I have done that myself, for the last several years I have moved more and more into pure web development, using tools like jQuery and Bootstrap to build front-ends to data often (but not always) located on a Domino server. But I have also been looking into other technologies. Lately I have been working with NetSuite, an ERP system recently acquired by Oracle. NetSuite is using Javascript both on the server and for the browser, so the skills I have aquired during my time as a Domino deverloper enabled me to quickly start working with this platform. Another area where I have been spending a lot of time is more traditional web design using Javascript, as well as frameworks and libraries like jQuery and Bootstrap.
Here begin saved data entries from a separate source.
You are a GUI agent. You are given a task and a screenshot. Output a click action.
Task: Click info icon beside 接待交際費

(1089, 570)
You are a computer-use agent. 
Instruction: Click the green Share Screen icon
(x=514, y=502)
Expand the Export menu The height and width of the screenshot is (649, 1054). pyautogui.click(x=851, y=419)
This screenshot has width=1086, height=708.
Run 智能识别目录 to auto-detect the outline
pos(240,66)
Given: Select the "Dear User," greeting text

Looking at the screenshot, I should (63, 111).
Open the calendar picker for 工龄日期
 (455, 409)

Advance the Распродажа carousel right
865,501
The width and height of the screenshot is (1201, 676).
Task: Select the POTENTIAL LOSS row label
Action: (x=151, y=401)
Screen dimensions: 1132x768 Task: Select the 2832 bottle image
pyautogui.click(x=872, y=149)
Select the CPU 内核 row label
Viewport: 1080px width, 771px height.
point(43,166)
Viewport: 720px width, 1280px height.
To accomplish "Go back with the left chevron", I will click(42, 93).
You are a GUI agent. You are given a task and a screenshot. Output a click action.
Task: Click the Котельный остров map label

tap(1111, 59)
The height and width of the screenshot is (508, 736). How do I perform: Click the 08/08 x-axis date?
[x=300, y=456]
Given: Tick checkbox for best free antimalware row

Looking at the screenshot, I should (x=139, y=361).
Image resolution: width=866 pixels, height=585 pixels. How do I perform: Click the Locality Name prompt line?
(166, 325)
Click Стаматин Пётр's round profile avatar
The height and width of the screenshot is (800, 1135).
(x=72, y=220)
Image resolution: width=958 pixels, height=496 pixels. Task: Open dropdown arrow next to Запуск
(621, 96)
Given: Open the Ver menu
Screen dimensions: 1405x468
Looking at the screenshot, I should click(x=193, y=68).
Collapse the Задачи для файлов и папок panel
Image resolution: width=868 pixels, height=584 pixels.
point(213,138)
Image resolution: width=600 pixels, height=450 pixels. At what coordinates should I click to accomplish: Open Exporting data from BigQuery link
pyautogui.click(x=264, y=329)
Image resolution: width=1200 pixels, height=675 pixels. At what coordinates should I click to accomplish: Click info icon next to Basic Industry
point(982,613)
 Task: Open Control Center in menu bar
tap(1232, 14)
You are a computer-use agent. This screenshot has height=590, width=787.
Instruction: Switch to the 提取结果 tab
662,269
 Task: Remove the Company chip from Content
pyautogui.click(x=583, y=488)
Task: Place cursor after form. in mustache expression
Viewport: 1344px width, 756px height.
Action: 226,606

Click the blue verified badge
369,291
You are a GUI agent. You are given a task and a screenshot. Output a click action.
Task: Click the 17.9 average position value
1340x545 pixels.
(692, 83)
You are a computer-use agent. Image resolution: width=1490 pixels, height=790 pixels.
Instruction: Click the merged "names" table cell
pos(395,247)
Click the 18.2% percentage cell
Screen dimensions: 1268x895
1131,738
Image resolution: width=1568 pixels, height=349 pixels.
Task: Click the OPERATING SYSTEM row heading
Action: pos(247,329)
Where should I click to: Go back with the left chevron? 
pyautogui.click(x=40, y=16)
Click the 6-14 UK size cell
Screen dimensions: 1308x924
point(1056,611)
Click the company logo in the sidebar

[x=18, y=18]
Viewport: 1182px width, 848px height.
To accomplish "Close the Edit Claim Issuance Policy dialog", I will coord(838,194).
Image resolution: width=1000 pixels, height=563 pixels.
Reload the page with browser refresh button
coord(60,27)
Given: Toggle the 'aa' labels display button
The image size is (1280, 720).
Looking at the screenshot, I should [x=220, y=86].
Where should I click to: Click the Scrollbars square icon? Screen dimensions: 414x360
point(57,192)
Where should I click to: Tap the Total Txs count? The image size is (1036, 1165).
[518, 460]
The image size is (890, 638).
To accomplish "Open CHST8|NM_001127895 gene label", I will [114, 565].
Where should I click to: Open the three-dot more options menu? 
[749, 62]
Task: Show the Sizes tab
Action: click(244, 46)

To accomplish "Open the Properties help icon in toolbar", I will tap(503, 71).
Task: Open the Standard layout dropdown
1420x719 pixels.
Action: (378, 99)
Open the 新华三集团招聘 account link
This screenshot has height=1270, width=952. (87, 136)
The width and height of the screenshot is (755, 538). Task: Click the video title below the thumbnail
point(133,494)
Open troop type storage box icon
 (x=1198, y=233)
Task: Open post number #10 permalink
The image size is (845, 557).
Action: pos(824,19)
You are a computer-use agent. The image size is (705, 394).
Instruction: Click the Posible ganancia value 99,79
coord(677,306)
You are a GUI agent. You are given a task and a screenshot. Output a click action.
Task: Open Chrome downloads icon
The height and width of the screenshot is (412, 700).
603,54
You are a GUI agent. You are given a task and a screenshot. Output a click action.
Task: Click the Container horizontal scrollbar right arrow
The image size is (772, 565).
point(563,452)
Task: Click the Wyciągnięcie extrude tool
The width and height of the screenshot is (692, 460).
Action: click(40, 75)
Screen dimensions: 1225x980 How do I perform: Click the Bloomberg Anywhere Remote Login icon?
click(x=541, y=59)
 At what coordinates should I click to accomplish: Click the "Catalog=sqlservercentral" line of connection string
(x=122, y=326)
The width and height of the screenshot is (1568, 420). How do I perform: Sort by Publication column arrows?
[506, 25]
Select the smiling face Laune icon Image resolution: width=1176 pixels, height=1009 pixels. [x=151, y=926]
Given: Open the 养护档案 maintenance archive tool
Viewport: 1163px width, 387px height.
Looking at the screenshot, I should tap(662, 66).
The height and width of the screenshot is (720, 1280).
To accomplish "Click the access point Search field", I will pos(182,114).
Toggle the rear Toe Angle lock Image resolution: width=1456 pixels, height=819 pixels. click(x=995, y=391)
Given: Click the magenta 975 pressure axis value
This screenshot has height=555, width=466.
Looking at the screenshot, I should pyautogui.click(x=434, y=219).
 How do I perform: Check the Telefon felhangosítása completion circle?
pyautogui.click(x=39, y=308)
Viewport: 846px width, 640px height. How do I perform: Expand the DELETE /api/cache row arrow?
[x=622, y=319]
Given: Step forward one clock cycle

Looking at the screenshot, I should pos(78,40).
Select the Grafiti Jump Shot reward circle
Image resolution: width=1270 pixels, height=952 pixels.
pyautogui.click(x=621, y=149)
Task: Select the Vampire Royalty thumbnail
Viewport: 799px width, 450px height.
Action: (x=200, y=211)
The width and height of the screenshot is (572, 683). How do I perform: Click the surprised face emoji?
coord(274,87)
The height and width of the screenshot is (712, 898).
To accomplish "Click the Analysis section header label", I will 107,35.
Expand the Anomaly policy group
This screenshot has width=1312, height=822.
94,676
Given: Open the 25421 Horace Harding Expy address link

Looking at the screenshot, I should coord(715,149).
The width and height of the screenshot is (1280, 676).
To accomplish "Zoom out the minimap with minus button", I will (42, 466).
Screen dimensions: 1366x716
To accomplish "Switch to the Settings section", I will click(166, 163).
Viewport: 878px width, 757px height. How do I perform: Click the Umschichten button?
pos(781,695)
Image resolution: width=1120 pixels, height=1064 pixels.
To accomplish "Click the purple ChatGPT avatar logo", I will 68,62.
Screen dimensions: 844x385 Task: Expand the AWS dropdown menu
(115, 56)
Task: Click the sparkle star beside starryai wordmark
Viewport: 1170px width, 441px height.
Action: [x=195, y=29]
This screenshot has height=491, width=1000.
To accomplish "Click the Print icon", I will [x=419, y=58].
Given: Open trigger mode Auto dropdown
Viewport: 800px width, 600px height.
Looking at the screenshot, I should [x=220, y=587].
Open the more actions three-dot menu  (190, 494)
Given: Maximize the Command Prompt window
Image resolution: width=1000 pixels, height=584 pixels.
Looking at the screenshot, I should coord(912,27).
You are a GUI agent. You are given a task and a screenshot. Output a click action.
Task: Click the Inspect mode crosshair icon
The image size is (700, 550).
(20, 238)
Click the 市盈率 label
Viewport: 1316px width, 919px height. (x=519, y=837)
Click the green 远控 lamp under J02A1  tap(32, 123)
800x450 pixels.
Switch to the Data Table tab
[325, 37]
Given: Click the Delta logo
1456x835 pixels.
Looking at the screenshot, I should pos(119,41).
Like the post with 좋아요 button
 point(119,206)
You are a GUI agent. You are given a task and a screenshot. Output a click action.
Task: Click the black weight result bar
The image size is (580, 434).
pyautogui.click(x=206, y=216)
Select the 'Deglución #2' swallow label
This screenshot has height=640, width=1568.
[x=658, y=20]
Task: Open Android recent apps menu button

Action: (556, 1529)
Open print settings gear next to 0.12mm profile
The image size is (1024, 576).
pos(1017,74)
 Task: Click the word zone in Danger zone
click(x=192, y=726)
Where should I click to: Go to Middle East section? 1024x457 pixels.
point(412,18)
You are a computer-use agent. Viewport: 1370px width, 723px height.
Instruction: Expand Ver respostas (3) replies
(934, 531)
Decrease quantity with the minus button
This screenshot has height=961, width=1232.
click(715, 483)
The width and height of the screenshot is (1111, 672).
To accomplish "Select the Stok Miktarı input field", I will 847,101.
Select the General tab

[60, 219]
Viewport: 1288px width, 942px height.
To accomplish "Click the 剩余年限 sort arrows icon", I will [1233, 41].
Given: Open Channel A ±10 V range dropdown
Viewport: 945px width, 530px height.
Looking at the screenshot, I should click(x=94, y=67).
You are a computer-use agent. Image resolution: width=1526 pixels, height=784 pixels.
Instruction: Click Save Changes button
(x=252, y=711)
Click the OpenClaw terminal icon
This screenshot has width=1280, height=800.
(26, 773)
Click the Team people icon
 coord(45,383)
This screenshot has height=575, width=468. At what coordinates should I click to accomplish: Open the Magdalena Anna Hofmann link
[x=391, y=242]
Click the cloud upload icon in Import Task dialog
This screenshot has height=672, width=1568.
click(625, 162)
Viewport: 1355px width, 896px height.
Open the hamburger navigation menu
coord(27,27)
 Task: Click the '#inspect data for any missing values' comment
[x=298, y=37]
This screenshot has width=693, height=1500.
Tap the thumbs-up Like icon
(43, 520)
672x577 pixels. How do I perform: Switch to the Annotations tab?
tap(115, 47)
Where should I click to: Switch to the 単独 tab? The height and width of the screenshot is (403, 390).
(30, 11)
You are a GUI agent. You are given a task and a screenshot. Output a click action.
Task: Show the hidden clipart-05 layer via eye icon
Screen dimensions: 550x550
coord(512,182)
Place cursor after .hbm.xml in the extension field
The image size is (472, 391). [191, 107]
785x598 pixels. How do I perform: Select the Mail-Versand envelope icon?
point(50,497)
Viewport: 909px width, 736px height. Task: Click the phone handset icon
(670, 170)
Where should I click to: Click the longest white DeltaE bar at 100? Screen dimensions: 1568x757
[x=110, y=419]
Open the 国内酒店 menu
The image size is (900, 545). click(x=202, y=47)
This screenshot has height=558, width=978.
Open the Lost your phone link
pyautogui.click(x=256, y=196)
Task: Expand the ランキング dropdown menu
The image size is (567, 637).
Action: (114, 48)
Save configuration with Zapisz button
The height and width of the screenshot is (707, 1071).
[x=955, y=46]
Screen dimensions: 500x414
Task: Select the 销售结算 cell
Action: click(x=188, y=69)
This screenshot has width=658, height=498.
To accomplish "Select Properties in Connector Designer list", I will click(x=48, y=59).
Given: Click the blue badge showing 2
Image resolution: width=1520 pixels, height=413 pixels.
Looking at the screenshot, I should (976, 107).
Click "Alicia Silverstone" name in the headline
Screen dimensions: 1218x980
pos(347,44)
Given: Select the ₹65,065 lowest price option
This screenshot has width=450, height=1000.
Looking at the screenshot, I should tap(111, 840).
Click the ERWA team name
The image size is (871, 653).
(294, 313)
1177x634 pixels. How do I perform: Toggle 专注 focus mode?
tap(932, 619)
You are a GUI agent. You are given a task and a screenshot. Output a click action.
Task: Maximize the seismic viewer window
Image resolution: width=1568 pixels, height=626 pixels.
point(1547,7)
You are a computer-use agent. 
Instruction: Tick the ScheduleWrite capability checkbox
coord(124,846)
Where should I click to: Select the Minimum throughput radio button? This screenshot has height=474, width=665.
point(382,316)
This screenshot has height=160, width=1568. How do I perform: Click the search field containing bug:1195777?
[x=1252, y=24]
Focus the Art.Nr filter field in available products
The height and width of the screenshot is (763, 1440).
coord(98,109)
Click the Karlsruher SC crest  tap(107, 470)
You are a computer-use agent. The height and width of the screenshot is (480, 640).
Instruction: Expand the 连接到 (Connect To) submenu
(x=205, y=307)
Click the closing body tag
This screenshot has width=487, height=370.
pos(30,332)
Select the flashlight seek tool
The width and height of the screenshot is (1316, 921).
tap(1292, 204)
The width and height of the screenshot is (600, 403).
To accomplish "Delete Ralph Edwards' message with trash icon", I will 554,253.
These tools can be integrated into Domino applications, and after you learn them it is not hard to branch out and use them with a different backend.

One of the more exciting things that I brought back from Connect was the fact that Docker is a technology to watch. I attended a workshop that unfortunately had some technical problems, but it at least got me interested in starting to play around with it myself. It was not hard to install it on my workstation, install a couple of containers and start experimenting. If you are not familiar with Docker, it is a virtualization platform that encapsulate software into containers, who can then run on almost any platform. One good way to describe it is extremely lightweight virtual machines, running only one or a few applications. The containers can then be integrated with each other. You could have MongoDB running in one container, MySQL in another one and Node-RED in a third one talking to both of them. By the way, Node-RED is also using Javascript for the coding part.

IBM will build the next generation of Connections (codename: Pink) on Docker, using Nginx as the web server. Connections Pink is described by IBM as a vision, not a release. From what I understand IBM will be replacing (and most probably extending) the current functionality in steps. This approach makes total sense to me. If you want to read more about Connections Pink, read Gab Davis’ excellent post.

One of my biggest take-aways from Connect is how IBM is heading more and more towards component-ized solutions. BlueMix is just one example of this, where you can build your solutions by picking from a large number of different technologies, all on one host. IBM’s use of Docker is another example.

I see this as being the future: integrate a number of standards based technologies into your solution, running them virtualized on any platform or in the cloud, and then deploy your solution to the users or customers without you having to install half a dozen or more different servers.

What about the future of IBM Connect? Next year IBM will bring together a number of events into one flagship event called IBM Think 2018. This conference will take place in Las Vegas March 19-22 next year, and will include Connect, InterConnect, World of Watson, Amplify, Vision and PartnerWorld. So San Francisco seems to have been a one-time venue.

I think this a good choice by IBM. We all need to expand and break out of our comfort zone. Several of my friends from the ICS community attended InterConnect in Las Vegas a few weeks ago, and hearing them talk about all the exciting new technologies they learned about makes me really want to go. Lotusphere (and later Connect) had a good run for 25 years, but it is time to move on. There are so many exciting technologies out there, and why not learn what exists outside our own bubble, echo chamber or comfort zone?

Personally I can’t wait for March 2018!